◆ **Short exercise**: Quote the rows starting with the line that contains "Task: Click the 골드 amount 2,506,413,477" and going on through the line that contains "Action: tap(487, 53)", both included, leaving out the pictures.

------ The records

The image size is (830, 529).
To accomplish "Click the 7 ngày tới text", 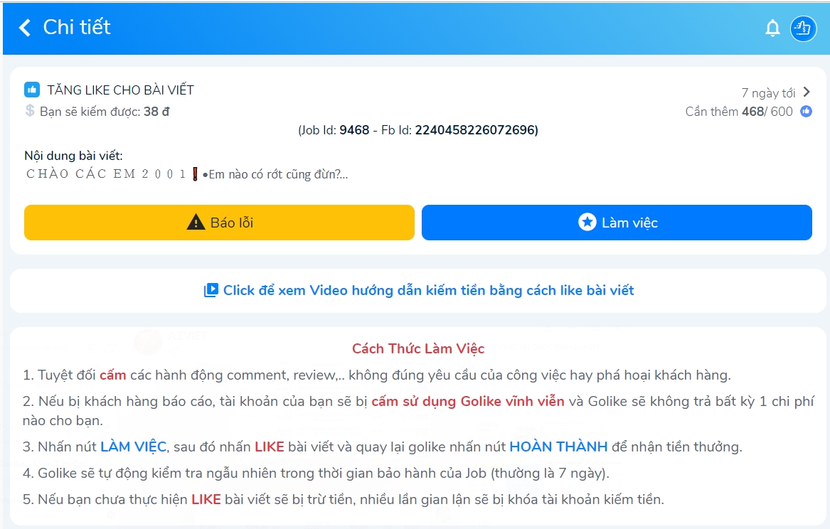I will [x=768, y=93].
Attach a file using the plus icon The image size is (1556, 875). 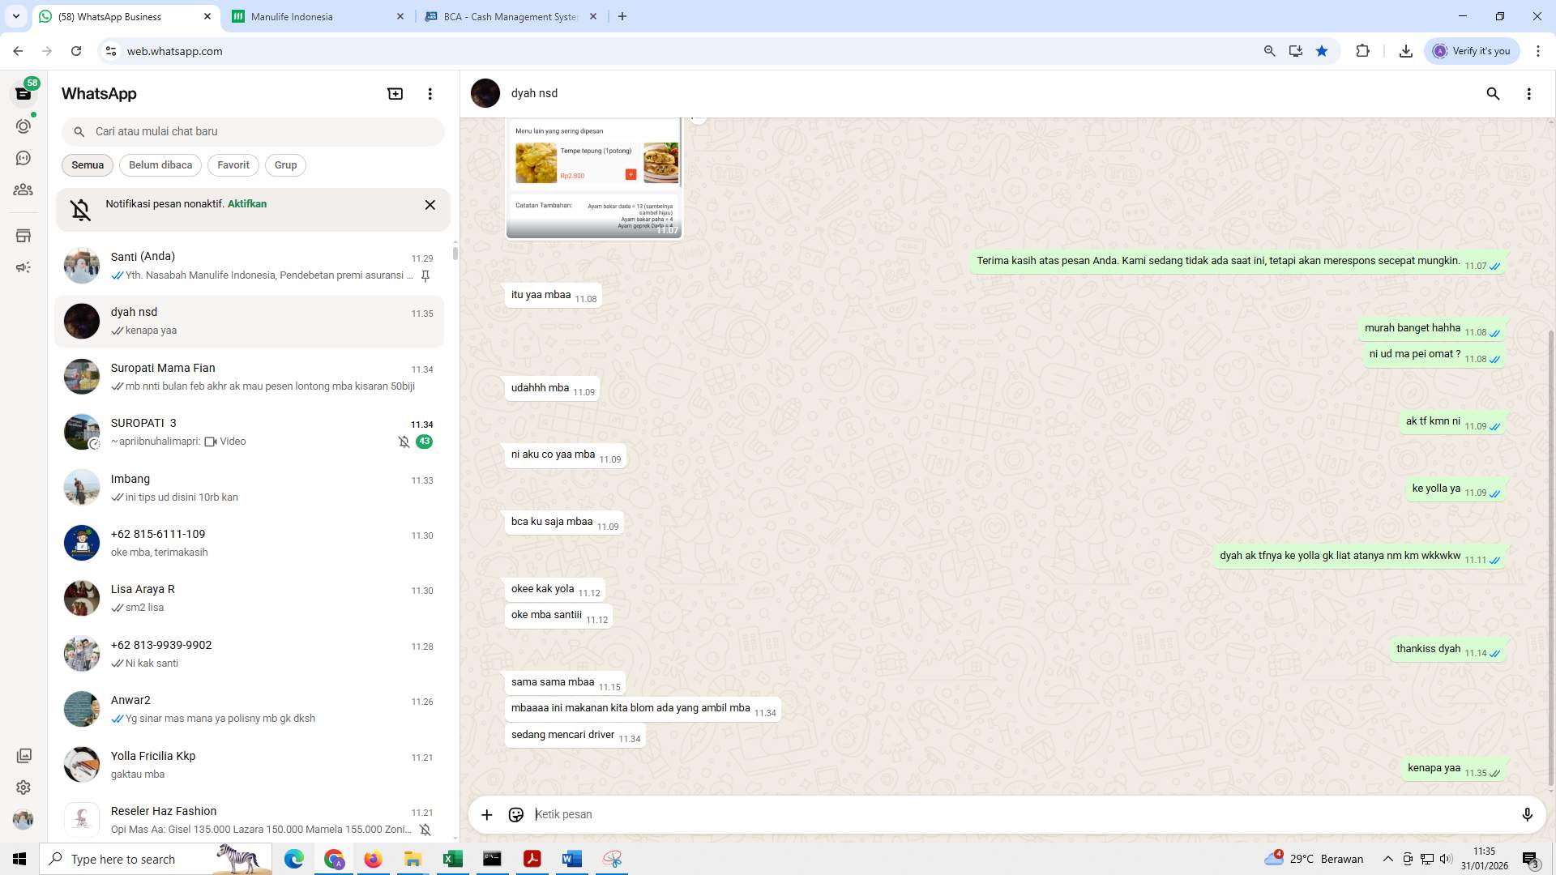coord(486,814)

------------
------ The records

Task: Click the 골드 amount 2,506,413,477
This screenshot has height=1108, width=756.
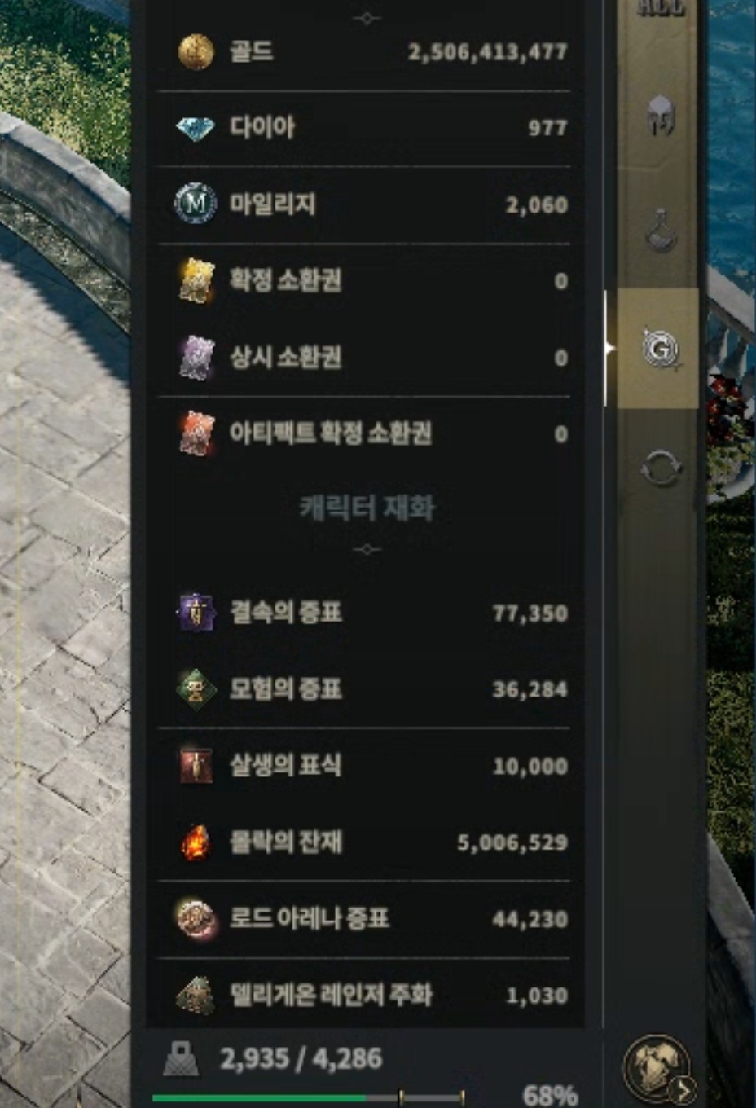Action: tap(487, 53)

------------

◆ **Task result**:
Task: Click the 골드 amount 2,506,413,477
This screenshot has height=1108, width=756.
Action: tap(487, 53)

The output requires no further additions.